Task goal
Reproduce the data from the line containing "Click the play" down to the line containing "click(x=643, y=903)", replacing "toggle switch" with "switch control" and leaving everything else unchanged.

** start Given entries **

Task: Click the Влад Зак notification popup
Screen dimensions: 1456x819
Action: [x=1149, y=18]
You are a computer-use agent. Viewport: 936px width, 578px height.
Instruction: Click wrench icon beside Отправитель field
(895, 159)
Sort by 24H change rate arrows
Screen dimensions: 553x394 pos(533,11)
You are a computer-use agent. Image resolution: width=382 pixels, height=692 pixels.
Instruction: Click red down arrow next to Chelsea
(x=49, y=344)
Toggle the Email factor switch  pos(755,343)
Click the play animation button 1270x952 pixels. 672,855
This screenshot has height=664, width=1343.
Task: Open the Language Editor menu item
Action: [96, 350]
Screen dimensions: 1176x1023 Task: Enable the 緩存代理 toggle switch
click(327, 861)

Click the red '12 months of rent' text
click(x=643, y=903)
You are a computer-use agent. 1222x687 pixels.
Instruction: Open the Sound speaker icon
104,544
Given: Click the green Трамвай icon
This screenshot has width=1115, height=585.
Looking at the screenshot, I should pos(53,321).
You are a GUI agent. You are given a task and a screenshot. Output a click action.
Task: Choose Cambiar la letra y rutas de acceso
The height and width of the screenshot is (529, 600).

** end Given entries **

Exercise response
Click the play animation button 1270x952 pixels. 672,855
This screenshot has height=664, width=1343.
Task: Open the Language Editor menu item
Action: [96, 350]
Screen dimensions: 1176x1023 Task: Enable the 緩存代理 switch control
click(327, 861)

Click the red '12 months of rent' text
click(x=643, y=903)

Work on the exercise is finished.